[[ Dataset records open ]]
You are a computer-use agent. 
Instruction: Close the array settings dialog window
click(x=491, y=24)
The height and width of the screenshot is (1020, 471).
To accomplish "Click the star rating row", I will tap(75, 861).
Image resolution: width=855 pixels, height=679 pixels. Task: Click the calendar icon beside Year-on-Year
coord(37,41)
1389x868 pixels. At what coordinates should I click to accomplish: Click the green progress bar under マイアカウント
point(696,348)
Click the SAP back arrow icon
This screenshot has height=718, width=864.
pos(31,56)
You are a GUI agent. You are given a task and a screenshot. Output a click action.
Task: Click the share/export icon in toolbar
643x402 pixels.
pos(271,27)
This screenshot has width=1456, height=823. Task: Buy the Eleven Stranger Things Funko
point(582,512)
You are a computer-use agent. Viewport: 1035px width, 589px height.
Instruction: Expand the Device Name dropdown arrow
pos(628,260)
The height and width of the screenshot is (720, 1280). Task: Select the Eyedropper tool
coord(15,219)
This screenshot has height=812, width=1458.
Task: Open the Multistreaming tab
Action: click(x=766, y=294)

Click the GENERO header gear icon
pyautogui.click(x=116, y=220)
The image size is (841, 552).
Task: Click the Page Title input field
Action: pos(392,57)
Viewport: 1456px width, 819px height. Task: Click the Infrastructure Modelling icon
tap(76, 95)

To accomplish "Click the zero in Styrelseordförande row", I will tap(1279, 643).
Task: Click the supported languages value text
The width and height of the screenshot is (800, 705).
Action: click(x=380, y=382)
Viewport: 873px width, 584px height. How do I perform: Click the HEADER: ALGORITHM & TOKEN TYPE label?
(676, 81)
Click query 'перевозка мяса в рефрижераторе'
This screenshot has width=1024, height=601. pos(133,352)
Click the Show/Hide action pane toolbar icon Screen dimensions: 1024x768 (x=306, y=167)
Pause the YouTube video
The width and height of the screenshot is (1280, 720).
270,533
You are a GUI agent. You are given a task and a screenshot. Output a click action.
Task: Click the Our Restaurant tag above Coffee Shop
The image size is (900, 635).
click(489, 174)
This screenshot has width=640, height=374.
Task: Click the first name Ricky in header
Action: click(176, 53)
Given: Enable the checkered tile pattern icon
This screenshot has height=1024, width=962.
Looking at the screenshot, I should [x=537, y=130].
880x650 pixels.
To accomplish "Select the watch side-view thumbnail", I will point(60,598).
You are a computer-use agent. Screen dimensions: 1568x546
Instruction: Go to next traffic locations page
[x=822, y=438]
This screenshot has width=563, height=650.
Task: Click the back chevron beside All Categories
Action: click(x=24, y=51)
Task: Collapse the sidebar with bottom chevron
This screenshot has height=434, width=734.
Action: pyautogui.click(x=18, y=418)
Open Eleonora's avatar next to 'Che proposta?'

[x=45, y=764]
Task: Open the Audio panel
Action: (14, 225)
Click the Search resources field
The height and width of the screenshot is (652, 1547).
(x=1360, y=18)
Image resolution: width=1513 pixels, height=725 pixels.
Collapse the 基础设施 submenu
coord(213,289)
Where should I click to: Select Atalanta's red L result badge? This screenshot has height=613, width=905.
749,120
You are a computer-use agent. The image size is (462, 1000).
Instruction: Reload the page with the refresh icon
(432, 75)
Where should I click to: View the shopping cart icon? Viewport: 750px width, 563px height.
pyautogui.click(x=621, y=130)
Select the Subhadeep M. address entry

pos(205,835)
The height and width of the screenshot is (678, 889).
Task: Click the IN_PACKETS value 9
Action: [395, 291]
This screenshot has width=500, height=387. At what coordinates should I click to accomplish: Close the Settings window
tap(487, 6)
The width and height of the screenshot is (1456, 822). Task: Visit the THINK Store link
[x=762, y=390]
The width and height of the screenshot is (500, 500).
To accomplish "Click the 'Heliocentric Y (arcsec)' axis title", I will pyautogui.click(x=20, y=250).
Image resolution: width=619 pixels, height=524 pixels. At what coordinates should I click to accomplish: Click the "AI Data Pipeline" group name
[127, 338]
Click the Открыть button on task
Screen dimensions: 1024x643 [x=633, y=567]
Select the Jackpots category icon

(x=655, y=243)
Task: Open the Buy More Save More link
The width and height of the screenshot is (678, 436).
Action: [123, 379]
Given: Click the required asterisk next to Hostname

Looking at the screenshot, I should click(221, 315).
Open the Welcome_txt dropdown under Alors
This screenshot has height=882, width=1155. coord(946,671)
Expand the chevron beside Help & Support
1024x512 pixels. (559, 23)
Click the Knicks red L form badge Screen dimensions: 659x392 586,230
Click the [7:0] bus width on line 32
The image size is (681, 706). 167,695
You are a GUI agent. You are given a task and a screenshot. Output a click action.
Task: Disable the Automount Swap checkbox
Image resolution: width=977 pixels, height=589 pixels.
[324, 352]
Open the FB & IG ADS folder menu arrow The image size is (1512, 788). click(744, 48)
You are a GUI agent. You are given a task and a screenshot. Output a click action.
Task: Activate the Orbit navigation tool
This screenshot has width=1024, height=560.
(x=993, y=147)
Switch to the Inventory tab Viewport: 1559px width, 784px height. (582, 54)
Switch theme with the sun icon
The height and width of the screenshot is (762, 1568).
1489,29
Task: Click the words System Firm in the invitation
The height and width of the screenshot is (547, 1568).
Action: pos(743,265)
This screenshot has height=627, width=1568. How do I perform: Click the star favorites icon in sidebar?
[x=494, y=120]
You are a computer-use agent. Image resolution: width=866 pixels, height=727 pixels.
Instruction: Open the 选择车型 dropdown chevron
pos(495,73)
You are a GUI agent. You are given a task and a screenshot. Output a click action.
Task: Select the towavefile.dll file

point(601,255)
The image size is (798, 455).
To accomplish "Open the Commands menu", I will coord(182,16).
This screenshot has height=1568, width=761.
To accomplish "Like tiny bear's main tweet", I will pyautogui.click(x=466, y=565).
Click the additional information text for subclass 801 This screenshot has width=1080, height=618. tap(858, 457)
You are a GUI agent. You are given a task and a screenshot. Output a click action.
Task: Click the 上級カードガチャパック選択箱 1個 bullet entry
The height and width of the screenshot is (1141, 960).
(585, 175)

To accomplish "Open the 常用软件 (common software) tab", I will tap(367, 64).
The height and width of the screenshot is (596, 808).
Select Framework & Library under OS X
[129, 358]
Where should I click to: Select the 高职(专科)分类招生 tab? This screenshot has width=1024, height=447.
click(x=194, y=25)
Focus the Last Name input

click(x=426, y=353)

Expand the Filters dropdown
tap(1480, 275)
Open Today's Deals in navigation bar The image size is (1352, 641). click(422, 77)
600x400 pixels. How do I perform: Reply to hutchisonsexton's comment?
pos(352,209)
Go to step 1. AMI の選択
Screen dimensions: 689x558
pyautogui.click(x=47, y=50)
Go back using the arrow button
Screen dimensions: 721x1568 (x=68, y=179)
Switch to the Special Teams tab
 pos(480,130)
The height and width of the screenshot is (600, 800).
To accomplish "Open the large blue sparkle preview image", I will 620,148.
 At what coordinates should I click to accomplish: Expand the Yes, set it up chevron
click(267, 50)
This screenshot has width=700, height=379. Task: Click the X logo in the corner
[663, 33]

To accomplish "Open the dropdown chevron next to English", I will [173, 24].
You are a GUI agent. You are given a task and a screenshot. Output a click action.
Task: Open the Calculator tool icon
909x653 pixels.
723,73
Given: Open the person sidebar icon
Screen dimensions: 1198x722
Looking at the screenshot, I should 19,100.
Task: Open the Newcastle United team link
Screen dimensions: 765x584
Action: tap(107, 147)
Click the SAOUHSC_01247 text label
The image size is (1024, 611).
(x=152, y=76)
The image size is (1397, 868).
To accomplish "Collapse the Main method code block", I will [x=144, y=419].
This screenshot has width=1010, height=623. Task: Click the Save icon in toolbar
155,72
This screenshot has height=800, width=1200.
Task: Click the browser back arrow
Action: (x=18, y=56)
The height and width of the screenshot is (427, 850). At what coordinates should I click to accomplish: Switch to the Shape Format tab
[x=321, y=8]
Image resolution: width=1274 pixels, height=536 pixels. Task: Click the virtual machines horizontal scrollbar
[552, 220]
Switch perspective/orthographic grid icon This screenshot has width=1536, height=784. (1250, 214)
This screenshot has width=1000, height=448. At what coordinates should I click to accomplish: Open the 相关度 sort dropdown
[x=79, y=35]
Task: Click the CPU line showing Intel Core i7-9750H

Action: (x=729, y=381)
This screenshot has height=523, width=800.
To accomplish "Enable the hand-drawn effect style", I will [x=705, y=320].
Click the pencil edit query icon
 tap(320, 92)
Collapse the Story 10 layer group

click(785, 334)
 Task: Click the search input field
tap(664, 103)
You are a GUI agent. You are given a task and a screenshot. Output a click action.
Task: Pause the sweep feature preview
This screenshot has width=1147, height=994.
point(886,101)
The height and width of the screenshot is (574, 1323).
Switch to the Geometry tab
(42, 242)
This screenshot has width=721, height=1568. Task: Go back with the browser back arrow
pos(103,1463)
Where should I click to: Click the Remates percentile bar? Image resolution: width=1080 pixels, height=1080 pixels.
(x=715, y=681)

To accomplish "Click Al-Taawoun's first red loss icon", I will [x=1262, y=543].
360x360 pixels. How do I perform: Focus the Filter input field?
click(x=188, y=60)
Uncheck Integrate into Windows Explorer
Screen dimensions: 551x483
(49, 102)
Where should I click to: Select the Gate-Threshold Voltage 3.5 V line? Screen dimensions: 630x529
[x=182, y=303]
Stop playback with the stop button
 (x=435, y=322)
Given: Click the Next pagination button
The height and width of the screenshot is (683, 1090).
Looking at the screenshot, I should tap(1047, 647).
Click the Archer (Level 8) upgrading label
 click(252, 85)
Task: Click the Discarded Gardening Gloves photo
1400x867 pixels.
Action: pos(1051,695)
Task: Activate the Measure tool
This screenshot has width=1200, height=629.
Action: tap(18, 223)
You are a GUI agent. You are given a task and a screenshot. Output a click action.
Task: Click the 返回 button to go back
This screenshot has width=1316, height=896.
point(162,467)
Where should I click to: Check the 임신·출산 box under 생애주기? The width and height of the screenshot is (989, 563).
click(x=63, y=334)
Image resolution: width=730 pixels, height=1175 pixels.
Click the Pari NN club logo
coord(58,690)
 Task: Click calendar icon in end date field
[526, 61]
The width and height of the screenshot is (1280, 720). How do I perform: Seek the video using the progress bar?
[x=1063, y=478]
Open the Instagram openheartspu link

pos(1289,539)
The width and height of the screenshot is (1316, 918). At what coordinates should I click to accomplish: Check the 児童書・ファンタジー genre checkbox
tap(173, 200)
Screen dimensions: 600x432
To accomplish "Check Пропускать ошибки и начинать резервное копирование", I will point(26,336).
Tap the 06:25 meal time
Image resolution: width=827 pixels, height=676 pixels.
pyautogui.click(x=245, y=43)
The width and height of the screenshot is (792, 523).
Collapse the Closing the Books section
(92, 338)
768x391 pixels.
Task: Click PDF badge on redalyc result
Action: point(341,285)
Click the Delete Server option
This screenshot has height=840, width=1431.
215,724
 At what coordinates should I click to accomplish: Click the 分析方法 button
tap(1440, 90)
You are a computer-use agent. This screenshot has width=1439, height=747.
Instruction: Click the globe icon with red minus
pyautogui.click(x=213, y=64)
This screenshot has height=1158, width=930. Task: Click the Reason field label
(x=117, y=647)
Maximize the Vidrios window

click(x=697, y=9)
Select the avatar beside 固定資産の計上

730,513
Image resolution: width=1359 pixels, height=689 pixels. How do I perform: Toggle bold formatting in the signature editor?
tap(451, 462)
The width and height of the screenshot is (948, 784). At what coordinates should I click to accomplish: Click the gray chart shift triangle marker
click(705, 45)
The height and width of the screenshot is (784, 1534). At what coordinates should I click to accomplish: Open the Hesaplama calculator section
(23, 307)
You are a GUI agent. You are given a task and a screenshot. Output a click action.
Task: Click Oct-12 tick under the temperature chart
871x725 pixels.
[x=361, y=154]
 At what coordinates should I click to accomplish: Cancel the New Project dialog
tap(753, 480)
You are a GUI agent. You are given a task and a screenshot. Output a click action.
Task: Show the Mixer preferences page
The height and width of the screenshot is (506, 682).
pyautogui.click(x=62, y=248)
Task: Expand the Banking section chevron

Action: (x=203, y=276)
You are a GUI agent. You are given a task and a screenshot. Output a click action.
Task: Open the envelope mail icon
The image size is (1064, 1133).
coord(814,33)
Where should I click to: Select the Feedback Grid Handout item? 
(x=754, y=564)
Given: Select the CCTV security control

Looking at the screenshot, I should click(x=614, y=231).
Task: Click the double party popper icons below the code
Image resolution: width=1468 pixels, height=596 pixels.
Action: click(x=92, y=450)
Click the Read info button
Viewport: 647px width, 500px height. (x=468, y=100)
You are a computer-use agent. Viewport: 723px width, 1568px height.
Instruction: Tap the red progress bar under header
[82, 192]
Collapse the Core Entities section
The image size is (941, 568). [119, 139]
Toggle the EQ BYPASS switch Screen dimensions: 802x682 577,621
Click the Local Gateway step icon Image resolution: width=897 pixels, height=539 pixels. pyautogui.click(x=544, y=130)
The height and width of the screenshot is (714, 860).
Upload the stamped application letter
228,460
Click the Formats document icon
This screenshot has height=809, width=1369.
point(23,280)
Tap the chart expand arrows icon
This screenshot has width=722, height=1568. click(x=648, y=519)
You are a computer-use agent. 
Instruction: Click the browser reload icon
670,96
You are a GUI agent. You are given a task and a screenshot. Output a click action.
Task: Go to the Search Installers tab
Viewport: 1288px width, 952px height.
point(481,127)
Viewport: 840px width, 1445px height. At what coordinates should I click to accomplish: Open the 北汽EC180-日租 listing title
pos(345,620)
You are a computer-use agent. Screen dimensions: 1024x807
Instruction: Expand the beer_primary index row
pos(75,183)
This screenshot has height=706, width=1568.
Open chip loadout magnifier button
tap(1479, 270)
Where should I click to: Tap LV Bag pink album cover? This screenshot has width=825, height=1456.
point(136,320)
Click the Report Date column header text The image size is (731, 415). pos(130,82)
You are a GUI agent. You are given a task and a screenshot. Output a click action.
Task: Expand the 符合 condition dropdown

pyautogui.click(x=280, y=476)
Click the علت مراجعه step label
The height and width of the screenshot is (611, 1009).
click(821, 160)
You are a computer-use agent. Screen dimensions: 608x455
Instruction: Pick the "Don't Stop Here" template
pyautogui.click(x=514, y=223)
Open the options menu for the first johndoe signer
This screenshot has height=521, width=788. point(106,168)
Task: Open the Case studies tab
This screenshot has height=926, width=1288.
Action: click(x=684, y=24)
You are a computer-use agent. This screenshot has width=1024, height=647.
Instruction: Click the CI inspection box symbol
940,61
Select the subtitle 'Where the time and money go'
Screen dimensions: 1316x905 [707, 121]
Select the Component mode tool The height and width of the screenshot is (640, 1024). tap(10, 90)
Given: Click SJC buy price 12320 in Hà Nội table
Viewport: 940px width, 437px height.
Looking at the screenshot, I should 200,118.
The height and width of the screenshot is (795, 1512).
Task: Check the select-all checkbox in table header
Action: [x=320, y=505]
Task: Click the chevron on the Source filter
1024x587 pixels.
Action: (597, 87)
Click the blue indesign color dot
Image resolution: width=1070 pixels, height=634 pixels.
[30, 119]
[[ Dataset records closed ]]
# Task details
When a line in the material above holds the word "Enable", copy that line.

# Task output
Given: Enable the checkered tile pattern icon
To accomplish "Enable the hand-drawn effect style", I will [x=705, y=320].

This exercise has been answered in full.